UNDER A SKY that held both dark clouds and bright stars, Cerryl looked down at the pallet where Leyladin lay, either sleeping or insensible. The dark order that had flamed so strongly within her was but a faint shadow. Her breathing was shallow and ragged at times.
Three thousand Spidlarians had died, at least, and twice that many from the combined forces of Fairhaven under Eliasar. Unable to help or heal any more than the too many she had already saved, Leyladin had collapsed long before Cerryl had made his way back from the carnage, leaving Eliasar and Jeslek their triumph in entering the near-deserted streets of Kleth.
Cerryl sat by the end of the pallet and, with his eyes closed, massaged his forehead. Exhausted as he was, he found he could not sleep, unlike his poor healer. He could sense that sleep was beginning to restore her, but it might be days or weeks before she dared heal again.

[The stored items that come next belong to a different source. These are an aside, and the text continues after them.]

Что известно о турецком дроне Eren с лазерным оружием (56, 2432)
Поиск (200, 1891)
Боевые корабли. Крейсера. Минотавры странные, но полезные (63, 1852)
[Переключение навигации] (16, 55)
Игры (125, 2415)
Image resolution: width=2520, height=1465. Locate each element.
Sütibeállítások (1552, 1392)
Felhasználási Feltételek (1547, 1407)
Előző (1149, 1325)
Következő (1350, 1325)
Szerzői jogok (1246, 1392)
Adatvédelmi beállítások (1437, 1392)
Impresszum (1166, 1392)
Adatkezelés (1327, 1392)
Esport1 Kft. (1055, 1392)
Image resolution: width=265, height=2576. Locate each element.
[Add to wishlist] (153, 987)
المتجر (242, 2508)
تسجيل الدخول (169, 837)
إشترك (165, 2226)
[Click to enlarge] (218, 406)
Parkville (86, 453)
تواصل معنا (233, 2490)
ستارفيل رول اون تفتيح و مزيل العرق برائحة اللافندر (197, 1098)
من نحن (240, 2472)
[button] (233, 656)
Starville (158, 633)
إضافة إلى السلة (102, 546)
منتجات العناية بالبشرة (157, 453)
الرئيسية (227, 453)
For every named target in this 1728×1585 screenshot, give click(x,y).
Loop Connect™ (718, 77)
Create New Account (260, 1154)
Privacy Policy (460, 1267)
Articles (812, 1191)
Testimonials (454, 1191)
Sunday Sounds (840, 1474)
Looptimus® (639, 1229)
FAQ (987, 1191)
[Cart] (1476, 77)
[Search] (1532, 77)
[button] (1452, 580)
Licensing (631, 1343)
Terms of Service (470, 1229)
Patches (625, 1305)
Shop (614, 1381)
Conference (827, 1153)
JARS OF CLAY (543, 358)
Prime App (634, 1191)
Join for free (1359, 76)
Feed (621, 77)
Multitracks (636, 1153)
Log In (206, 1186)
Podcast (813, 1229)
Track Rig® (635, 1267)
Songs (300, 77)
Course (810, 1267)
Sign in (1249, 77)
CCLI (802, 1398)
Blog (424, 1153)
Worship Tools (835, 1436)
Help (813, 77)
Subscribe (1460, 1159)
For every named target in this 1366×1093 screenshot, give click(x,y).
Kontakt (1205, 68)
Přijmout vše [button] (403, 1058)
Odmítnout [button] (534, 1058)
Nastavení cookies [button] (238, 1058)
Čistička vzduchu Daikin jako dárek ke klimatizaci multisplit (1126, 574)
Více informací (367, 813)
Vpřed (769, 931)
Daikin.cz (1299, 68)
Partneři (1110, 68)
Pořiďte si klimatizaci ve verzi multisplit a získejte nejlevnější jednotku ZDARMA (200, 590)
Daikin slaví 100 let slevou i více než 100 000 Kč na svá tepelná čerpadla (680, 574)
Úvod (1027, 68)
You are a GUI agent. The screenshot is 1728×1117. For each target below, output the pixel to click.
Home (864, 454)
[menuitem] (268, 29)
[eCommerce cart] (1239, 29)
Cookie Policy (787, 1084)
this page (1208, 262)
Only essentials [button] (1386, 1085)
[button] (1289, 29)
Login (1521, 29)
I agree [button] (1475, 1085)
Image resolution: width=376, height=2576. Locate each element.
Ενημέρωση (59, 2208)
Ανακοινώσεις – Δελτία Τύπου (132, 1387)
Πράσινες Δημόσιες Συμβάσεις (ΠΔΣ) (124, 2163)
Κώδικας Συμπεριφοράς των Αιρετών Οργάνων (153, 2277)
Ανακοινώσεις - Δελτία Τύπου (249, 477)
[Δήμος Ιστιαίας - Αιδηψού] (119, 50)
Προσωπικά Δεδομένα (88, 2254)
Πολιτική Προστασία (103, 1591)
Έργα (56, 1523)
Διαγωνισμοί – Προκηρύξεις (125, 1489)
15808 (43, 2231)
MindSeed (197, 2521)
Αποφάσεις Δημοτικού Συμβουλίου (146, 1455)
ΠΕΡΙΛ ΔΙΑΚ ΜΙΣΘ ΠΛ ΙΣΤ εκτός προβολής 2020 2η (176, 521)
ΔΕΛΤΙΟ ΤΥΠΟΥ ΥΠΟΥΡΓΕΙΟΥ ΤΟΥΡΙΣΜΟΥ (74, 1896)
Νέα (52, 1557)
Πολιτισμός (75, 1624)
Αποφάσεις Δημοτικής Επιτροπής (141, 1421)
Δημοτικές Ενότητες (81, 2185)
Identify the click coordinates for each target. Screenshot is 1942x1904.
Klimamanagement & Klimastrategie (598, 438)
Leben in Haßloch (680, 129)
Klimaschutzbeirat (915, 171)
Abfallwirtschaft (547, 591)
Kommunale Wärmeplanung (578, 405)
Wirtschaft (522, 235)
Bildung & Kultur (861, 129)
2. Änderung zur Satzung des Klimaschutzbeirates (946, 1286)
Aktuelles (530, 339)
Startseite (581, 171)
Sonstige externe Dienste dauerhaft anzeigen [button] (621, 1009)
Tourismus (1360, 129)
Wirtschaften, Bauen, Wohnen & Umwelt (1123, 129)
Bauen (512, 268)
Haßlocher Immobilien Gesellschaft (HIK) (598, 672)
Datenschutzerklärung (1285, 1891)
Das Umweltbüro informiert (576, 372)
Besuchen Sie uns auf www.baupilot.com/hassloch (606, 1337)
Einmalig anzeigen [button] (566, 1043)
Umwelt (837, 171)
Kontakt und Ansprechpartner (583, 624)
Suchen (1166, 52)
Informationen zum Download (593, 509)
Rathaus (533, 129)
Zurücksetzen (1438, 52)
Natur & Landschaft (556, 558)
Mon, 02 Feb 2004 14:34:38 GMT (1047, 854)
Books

Cerryl opened his eyes and stared into the darkness, ignoring the moans from the healer’s tent more than a hundred cubits away, hoping that he had moved Leyladin far enough that she would not be disturbed. He reached out and touched the covered pitcher of chaos-heated and purified water, just to make sure that he had it nearby should Leyladin wake.
Faltar…what have we done?
Sounds suffused the camp-the murmur of a sentry, the coughing of an armsman, the whuffing of a restless horse on the tie-lines to the west, the muted rush of the River Gallos as it flowed over the broken rocks above Kleth. Yet to Cerryl the sounds were as silence, compared to the clangor of the day-a clangor fueled by both chaos and order.
Chaos had held. The smith had fled back to Diev, and Jeslek’s mighty army would pour down the River Gallos to Spidlaria-and the presumed treasures it held-and Spidlar would fall under the shadow of the White City.
“Ohhh…”
Cerryl jerked upright, then patted Leyladin’s shoulder. “You’re all right.”
“Thirsty…”
He offered her some of the water.
She swallowed, several times, then murmured, “Thank you,” before dropping back into sleep.
His eyes went toward the star of the south, bright, green-tinged, and unblinking, watching as the fast-moving clouds covered it, then passed, leaving its light unchanged.
Is that life, being a star, no matter what clouds your light? Cerryl chuckled, bitterly but softly so as not to wake Leyladin. A light like a star? Hardly. He was but a mage with ideas that were less than popular, a mage with power and reluctant to use it after seeing how all who employed power seemed more and more to misuse such.
And yet…without power…nothing will change.
He closed his eyes and massaged his neck with his left hand, ears alert should Leyladin wake again.